Geissler beloofde de burgers van Stuttgart betere toegankelijkheid voor gehandicapten, een milieuvriendelijker bouw en een stresstest die aantoont dat de reizigerscapaciteit van het nieuwe station voldoende is. That’s all. Hoeveel de meerkosten zullen zijn weet niemand. Voorlopig troost iedereen in Duitsland zich met de gedachte dat Geissler iets unieks heeft gedaan: hij heeft gepraat met de burgers. “Het experiment is een voorbeeld geworden: politici moeten in de toekomst anders met hun burgers omgaan,” kopte de Süddeutsche Zeitung. Wat deed Geissler precies? Hij voerde gesprekken met voor- en tegenstanders en zond die rechtstreeks uit, via televisie en internet. Iedereen kon zijn zegje doen. En iedereen die dat wilde kon het volgen. “Door zijn democratische aanpak is de wrok van de bevolking afgenomen.” Hoe herkenbaar is dit alles. En hoe treurig ook.

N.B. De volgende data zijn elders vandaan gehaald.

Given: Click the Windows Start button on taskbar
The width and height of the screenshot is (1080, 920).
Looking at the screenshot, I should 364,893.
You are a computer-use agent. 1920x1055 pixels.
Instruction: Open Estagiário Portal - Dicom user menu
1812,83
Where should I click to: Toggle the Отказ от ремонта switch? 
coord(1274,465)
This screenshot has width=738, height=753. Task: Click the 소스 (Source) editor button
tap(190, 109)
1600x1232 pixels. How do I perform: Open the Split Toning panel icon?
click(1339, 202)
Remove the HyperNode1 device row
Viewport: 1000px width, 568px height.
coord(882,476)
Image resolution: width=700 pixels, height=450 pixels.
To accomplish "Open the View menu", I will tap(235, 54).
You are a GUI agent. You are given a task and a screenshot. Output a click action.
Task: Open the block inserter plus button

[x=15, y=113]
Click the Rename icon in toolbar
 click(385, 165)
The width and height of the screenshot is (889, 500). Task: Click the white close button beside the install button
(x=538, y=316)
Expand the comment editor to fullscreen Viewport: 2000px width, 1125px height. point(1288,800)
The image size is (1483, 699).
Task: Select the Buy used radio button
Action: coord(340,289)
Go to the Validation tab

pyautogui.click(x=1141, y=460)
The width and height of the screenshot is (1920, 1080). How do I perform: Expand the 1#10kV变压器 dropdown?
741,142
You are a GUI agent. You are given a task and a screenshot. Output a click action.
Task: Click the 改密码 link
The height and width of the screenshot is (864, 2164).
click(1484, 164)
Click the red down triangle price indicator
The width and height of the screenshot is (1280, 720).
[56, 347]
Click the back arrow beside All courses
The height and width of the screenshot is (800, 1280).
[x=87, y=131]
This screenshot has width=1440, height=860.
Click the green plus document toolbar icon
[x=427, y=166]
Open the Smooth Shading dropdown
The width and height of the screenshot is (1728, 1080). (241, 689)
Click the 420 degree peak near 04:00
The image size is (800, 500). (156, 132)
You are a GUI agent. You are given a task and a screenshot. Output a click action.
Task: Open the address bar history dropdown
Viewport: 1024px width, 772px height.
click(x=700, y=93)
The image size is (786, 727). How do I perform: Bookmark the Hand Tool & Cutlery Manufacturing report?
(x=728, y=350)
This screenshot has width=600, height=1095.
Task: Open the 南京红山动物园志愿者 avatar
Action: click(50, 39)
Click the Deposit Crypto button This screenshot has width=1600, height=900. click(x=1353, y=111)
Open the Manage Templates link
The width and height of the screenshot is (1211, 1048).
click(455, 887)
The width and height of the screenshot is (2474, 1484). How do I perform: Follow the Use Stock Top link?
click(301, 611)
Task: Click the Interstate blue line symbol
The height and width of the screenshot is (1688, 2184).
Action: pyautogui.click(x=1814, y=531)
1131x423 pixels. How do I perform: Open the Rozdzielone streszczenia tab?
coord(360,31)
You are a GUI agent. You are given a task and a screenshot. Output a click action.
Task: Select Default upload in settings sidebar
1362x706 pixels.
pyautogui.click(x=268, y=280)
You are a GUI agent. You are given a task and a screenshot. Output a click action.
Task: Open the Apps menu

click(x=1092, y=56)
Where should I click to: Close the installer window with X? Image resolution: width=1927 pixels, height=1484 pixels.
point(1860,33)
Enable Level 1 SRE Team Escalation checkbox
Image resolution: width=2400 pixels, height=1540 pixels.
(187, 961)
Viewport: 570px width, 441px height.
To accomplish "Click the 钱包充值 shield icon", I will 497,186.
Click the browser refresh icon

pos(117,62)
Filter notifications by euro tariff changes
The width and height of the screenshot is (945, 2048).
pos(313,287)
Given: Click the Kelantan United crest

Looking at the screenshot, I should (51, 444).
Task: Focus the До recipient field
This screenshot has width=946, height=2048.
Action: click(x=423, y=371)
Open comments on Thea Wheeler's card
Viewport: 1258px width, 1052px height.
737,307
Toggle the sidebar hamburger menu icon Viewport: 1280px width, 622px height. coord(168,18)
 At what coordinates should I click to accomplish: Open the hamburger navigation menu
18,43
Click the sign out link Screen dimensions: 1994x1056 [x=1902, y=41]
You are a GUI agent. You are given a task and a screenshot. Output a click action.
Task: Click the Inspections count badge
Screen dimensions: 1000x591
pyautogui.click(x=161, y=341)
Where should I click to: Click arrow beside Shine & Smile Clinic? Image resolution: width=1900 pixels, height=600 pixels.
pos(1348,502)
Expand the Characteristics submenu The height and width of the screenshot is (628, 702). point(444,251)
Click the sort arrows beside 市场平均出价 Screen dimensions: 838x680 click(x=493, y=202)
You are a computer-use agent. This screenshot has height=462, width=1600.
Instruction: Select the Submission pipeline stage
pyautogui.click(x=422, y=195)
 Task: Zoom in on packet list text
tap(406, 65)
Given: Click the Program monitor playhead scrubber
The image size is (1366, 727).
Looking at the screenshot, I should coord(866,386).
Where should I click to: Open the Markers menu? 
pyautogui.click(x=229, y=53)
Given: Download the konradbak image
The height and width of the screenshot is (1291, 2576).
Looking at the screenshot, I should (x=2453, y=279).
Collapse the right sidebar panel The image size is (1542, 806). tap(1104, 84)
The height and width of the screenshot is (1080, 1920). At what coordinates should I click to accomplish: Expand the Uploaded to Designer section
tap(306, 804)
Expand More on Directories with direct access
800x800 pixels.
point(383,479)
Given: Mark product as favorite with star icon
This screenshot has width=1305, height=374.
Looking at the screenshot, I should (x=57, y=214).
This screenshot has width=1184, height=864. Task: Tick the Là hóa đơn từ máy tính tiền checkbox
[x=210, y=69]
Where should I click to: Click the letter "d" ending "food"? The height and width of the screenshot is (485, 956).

Zo worden stedelijke projecten duur en omstreden, door onvermogen tot echte dialoog. En wat zegt de oppositie? “Het verzet gaat door, dat is duidelijk na deze uitspraak.”

Tagged with:
 

Ontketende stad

On 10 september 2010, in infrastructuur, by Zef Hemel

Gelezen in NRC Handelsblad van 3 september 2010:

De bevolking van het Zuid-Duitse Stuttgart is in opstand. De anders zo kalme stad waar naar beste Schwäbische traditie hard wordt gewerkt en veel geld wordt verdiend, kookt op dit moment over. Aanleiding: het oude natuurstenen kopstation, daterend van 1911 en ontworpen door Paul Bonatz en Friedrich Scholer, wordt op last van het gemeentebestuur afgebroken. Het wordt vervangen door een miljardenproject – de teller staat nu al op 4,1 miljard euro. Een ondergrondse spoorverbinding moet internationale treinen een ongehinderde doorgang verschaffen tussen noord en zuid. Er komt een ondergronds station. Een flink deel van de binnenstad moet ervoor op de schop. Burgers beschuldigen het CDU-bestuur van gigantomanie. “De politici hebben de emotionaliteit en het rechtvaardigheidsgevoel van de burgers onderschat. Vanouds is in de ziel van de Stuttgarters niet alleen plaats voor conservatieve bescheidenheid. Ook democratische gezindheid staat hier voor een cultuur van vooruitgang,” citeert NRC Handelsblad de Duitse columnist Joe Bauer. Stuttgart is veranderd in een ontketende stad. “Dit is de grootste actie van burgerlijke ongehoorzaamheid in Duitsland sinds de protesten tegen het DDR-bewind in 1989.”

Toen ik het opmerkelijke bericht las moest ik onmiddellijk terugdenken aan het bezoek van een omvangrijke delegatie van CDU-politici uit Stuttgart aan Amsterdam, het was, meen ik, vlak voor deze zomer. Ze bezochten elk jaar een Europese metropool, hadden ze gezegd. Ze waren via Brussel naar Amsterdam gekomen. Ze wilden verhalen horen over metropoolvorming in de Hollandse delta. Het verhaal dat ik hen bij die gelegenheid opdiste stuitte op vriendelijk gelach, milde spotternij en licht ongeloof. Het polderen als getuigend van een door en door democratische gezindheid boezemde hen bijna fysieke weerzin in. Toen ik over de poldertafel begon haakten de meesten af. De directeur stadsontwikkeling van Stuttgart riep me bijna tot de orde. Hoe kon je nou zonder wetgeving en vastgestelde plannen zo omstandig en lang met elkaar praten zonder direct besluiten te nemen? En ging dat allemaal in harmonie? Na afloop kreeg ik een kaartje van diezelfde directeur stadsontwikkeling en een uitnodiging om naar Stuttgart te komen. Ik overweeg de eerstvolgende trein naar het zuiden te nemen.